• _Text_
# # # # #

The median DOR was not estimable for patients with VGPR or better. At the last assessment, no PD was documented in 78% of patients with CR (n = 9), 56% of patients with VGPR or better (n = 16) and 48% of patients with PR or better (n = 27). The median time to response was 2.9 months (95% CI 1.8–5.1) for VGPR or better and 1.0 months (95% CI 1.0–1.8) for PR or better.
PFS is described in Fig. 1. With a median follow-up of 28.1 months, median PFS was 22.0 months (95% CI 17.3–not evaluable); and 18 patients (53%) had PD, including one death.
At the time of data cutoff, the OS data were not mature, and the median OS was not estimable.
The overall summary of treatment-emergent adverse events (TEAEs) is described in Table 4 and the most common TEAEs that were reported in ≥ 10% of patients are described in Table 5. All patients experienced at least one TEAE and drug-related TEAE during the study (n = 34 [100%]). Additionally, 85% of patients had at least 1 TEAE of Grade ≥ 3 and 79% of patients had a drug-related TEAE of Grade ≥ 3. The most common TEAEs of Grade ≥ 3 were neutropenia (21%), decreased platelet count (21%), decreased neutrophil count (18%), diarrhea (15%) and maculopapular rash (12%) (Table 6). Two deaths were observed, with one death due to adverse events (AEs) (subarachnoid hemorrhage and subdural hemorrhage) that were associated with a fall and without study drug causality, and another death due to primary disease or its complications after discontinuation of study treatment for PD.
Serious adverse events (SAEs) were experienced by 35% of patients (n = 12), with 29% experiencing drug-related SAEs. The most common SAEs were pneumonia (9%), diarrhea (6%) and fall (6%), while the most common drug-related SAEs were pneumonia (9%) and diarrhea (6%).

# # # # #

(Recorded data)
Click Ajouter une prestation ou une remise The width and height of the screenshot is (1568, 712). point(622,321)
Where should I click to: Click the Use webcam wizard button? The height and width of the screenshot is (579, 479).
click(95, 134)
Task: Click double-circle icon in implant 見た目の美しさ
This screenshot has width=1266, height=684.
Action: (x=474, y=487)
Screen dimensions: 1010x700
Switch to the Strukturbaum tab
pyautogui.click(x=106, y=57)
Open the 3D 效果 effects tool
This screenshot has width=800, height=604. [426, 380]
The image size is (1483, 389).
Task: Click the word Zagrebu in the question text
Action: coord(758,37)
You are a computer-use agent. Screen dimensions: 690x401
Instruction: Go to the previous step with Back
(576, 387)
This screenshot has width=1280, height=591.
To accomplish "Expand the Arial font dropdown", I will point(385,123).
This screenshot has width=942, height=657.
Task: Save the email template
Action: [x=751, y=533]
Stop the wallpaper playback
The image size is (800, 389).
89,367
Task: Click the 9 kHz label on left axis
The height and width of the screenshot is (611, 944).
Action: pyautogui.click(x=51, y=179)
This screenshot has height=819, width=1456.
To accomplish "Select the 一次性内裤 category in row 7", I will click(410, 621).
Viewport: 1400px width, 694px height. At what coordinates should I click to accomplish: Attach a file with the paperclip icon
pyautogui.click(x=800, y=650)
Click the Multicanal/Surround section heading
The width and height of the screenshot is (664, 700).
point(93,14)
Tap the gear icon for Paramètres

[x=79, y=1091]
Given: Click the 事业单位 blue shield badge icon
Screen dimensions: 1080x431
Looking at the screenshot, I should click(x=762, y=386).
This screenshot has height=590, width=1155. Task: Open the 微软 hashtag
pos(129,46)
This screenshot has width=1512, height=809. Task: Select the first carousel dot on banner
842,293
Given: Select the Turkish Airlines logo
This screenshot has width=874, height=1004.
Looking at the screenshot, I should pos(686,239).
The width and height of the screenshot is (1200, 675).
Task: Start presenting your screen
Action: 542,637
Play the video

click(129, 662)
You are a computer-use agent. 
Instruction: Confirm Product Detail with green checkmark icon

# # # # #

• _Prompt_
Duplicate the stretch of the text about the study results from "The median DOR" through "was not estimable.". Work only from the text about the study results.

• _Answer to the problem_
The median DOR was not estimable for patients with VGPR or better. At the last assessment, no PD was documented in 78% of patients with CR (n = 9), 56% of patients with VGPR or better (n = 16) and 48% of patients with PR or better (n = 27). The median time to response was 2.9 months (95% CI 1.8–5.1) for VGPR or better and 1.0 months (95% CI 1.0–1.8) for PR or better.
PFS is described in Fig. 1. With a median follow-up of 28.1 months, median PFS was 22.0 months (95% CI 17.3–not evaluable); and 18 patients (53%) had PD, including one death.
At the time of data cutoff, the OS data were not mature, and the median OS was not estimable.